• Exercise: Would you output the lines from the one containing "Task: Click the 입을 벌림 bullet text" through the final line of the entries, exactly and with pictures omitted?

Stored data entries
════
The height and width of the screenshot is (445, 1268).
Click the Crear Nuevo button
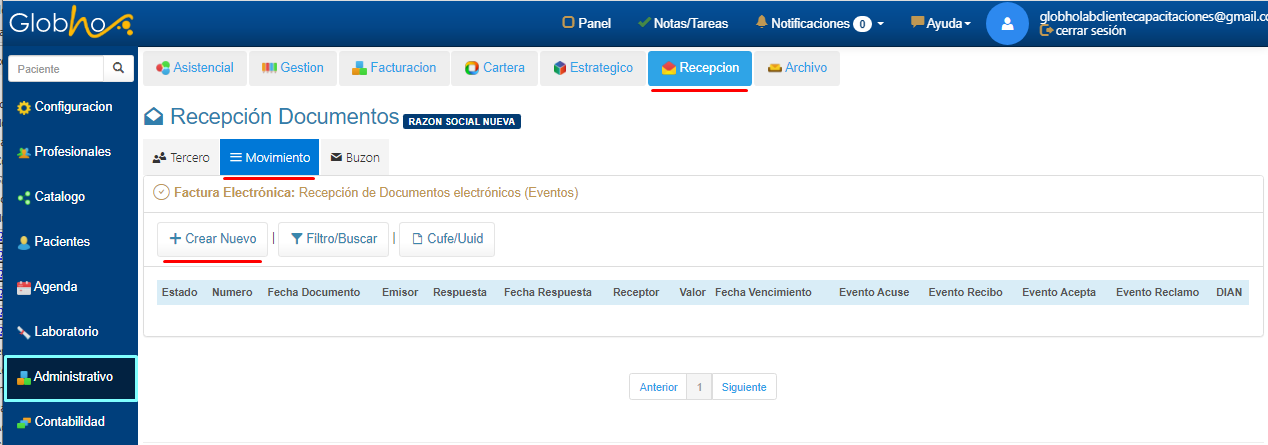[x=212, y=239]
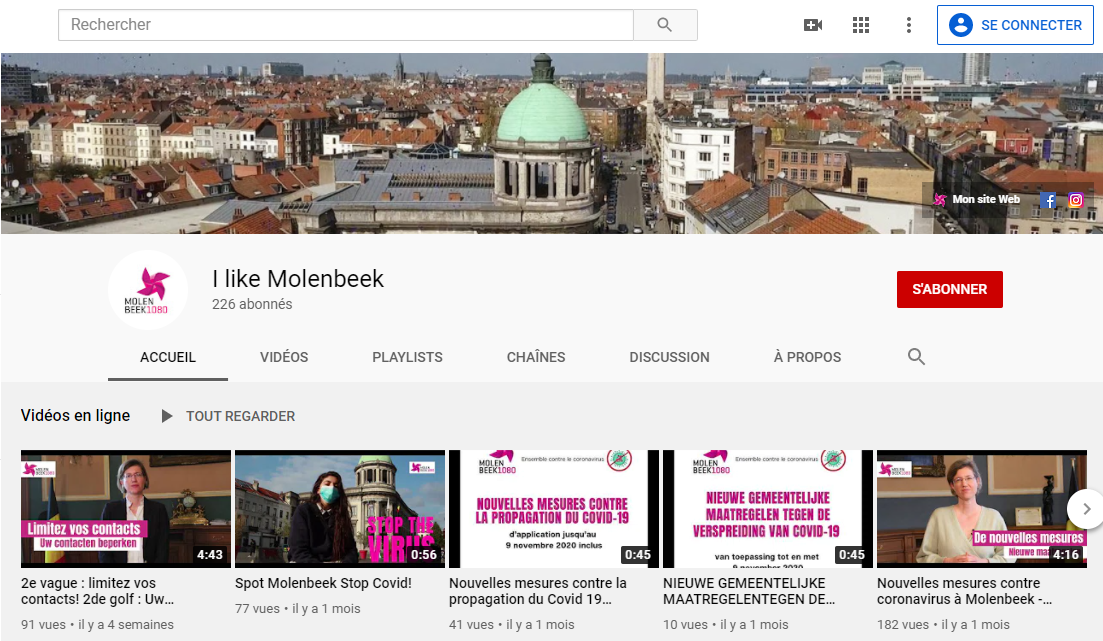The image size is (1103, 641).
Task: Click the search magnifier button
Action: (665, 25)
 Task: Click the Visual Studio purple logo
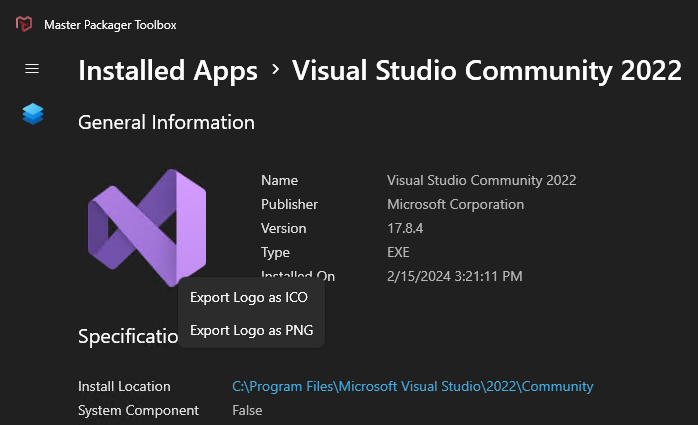[147, 227]
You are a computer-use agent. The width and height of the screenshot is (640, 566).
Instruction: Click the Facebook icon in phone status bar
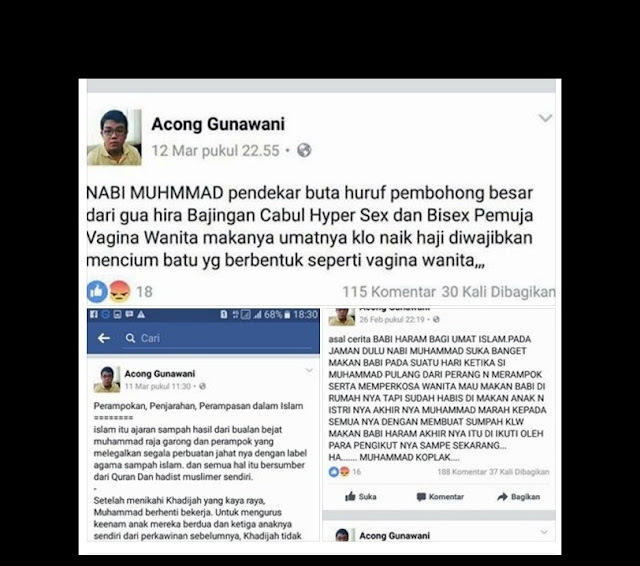pos(94,314)
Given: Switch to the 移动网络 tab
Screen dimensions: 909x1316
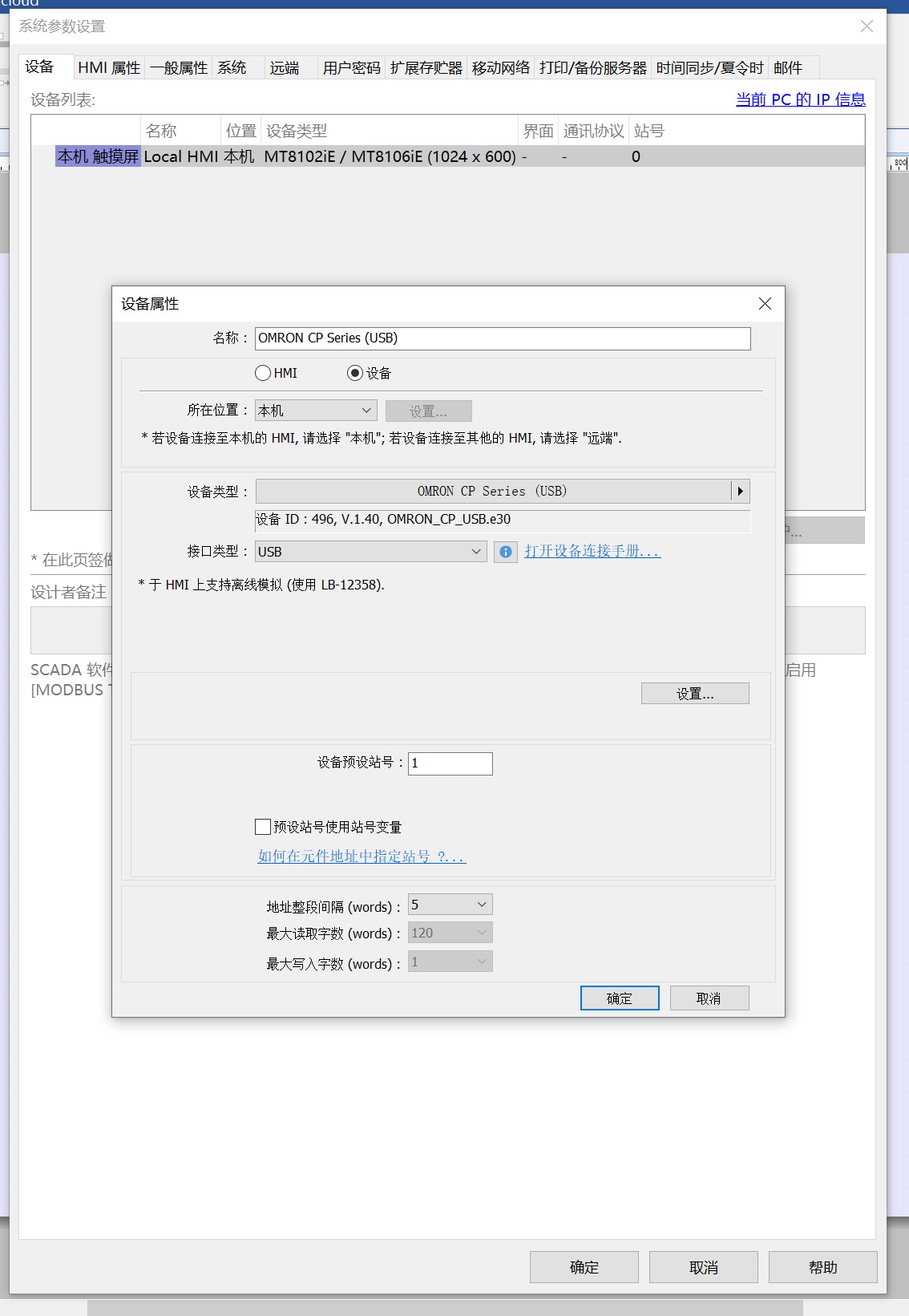Looking at the screenshot, I should pos(500,68).
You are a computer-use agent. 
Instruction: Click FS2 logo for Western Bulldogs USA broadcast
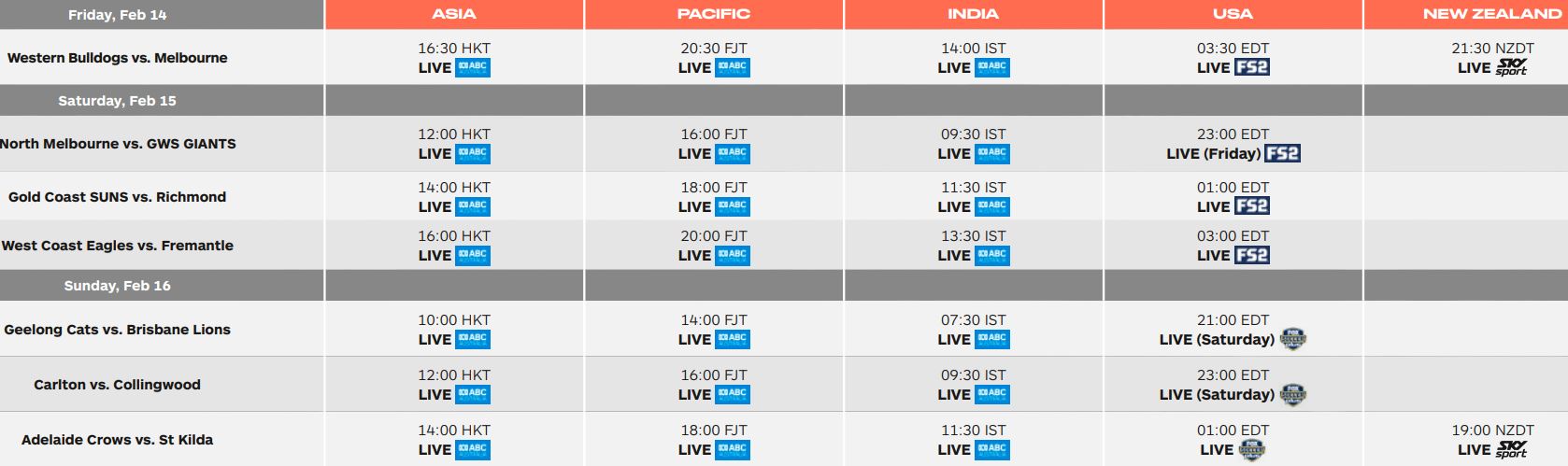click(1252, 67)
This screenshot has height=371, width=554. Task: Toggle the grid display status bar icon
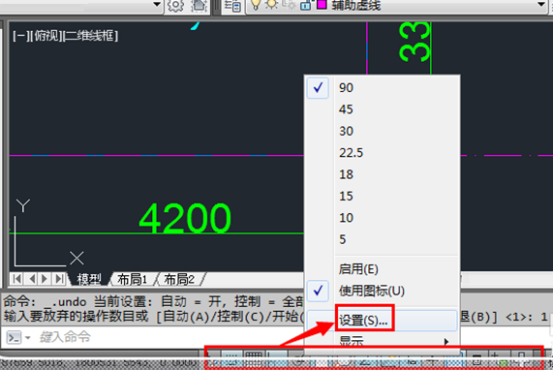point(254,355)
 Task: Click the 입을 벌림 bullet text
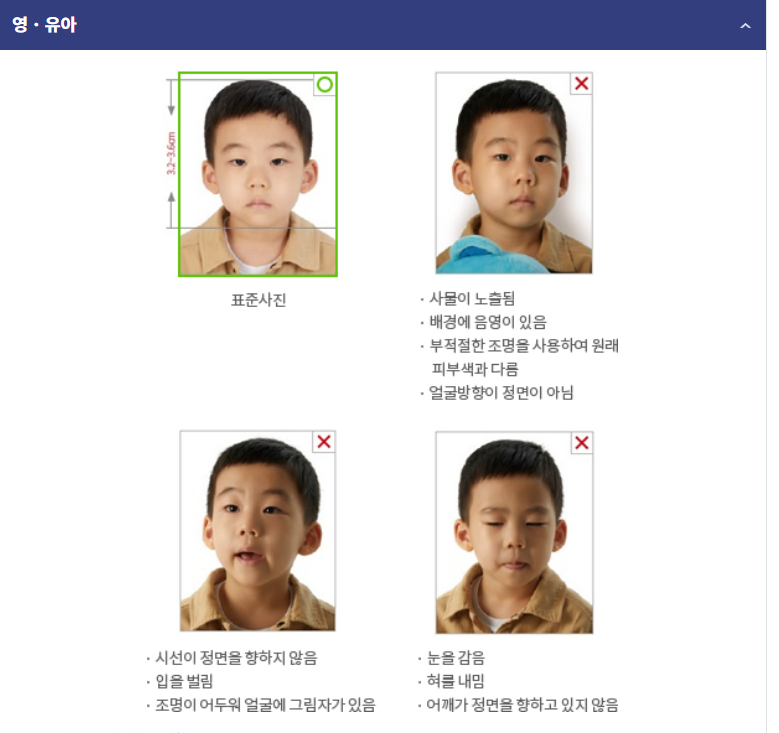(184, 681)

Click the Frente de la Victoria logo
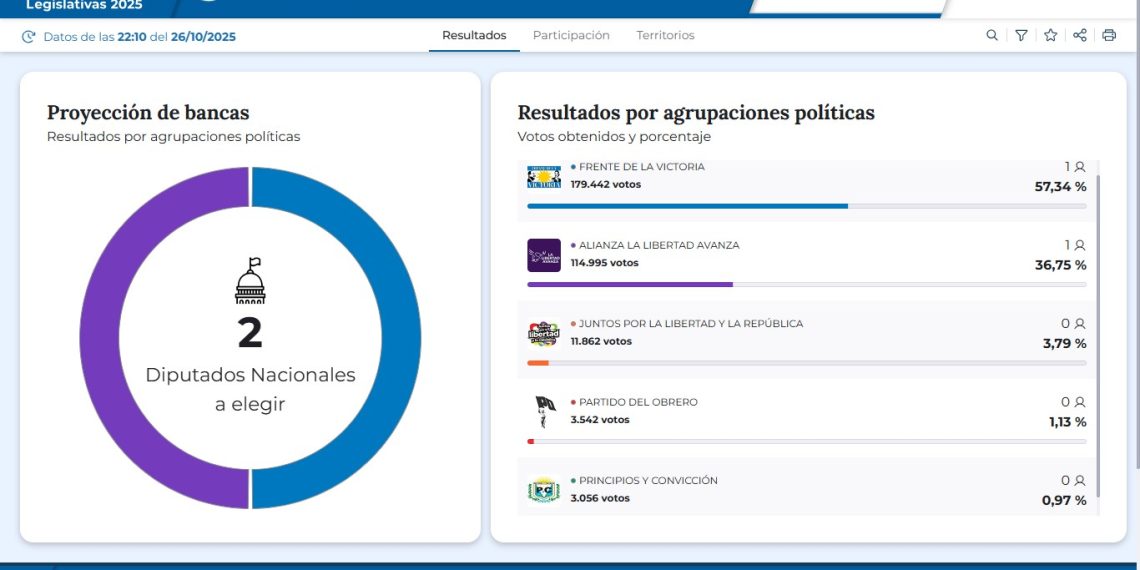tap(544, 177)
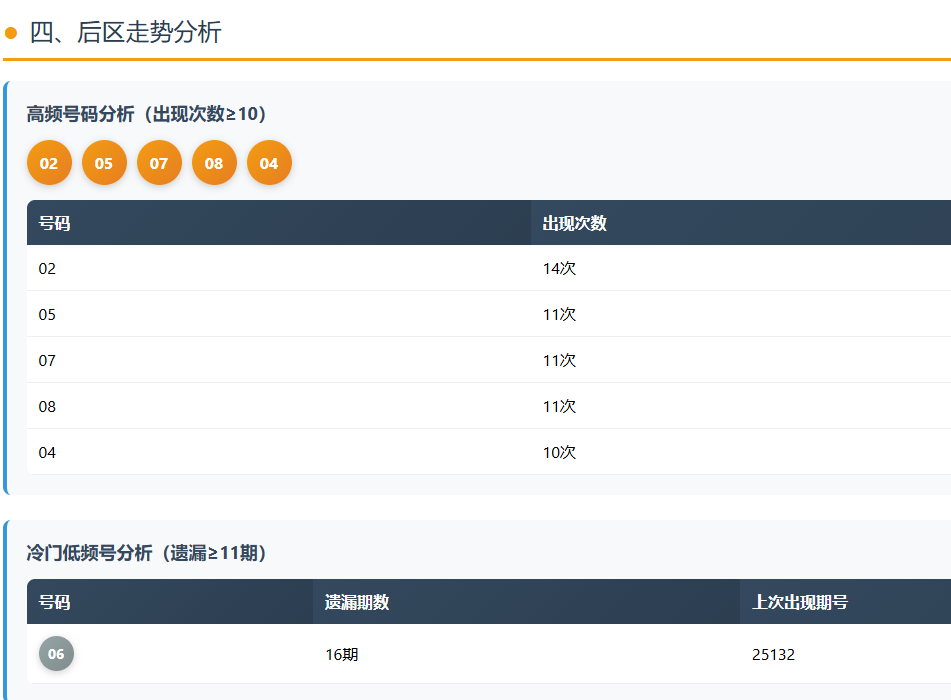Screen dimensions: 951x700
Task: Select the 16期 missed-draws cell
Action: (x=341, y=655)
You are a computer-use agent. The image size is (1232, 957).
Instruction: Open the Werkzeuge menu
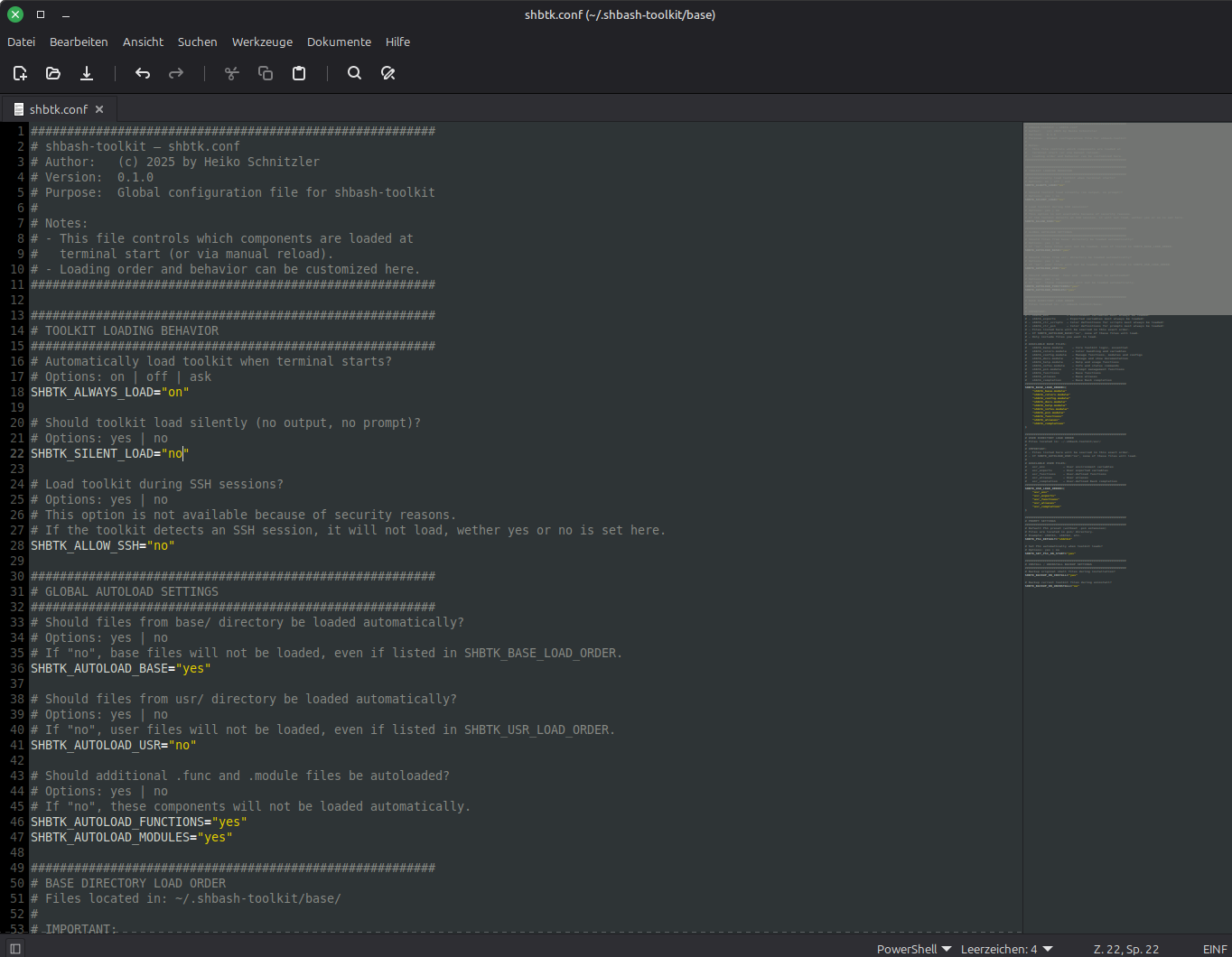(x=262, y=42)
════
• Written answer:
 Task: Click the 입을 벌림 bullet text
(184, 681)

Click the Frente de la Victoria logo
tap(544, 177)
Screen dimensions: 951x700
Task: Select the 16期 missed-draws cell
Action: (x=341, y=655)
You are a computer-use agent. The image size is (1232, 957).
Instruction: Open the Werkzeuge menu
(x=262, y=42)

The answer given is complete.